* _What to do_
Write out, word for word, every line in the data below from the one containing "Task: Enable the CumNetInflow checkbox" to the one containing "Image resolution: width=868", both of them included.

====== Supplied material ======

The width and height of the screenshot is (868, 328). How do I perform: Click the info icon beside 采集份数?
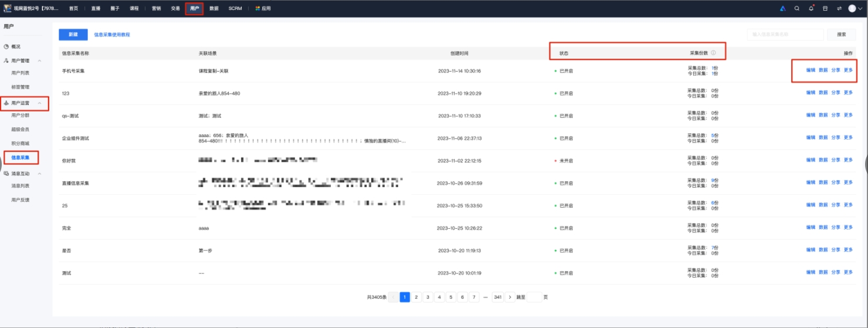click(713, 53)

======
====== Supplied material ======

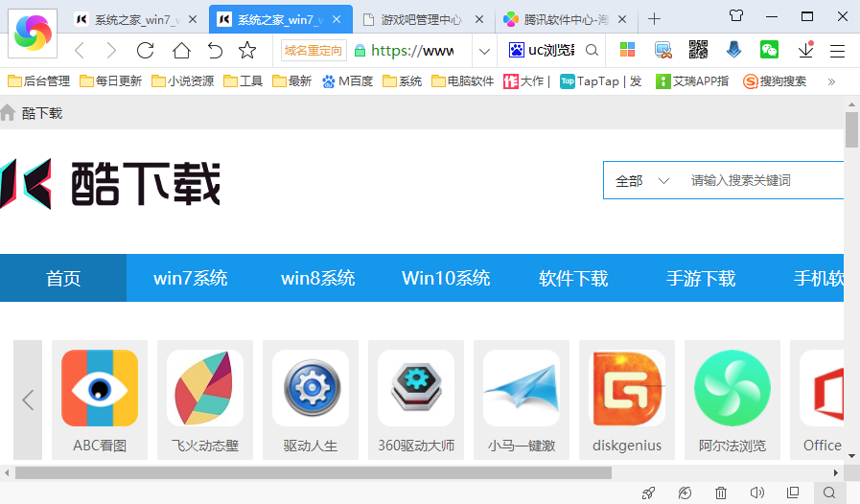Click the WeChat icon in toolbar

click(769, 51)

======
====== Supplied material ======

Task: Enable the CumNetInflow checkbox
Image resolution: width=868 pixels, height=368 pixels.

======

* _Your solution_
Task: Enable the CumNetInflow checkbox
Image resolution: width=868 pixels, height=368 pixels.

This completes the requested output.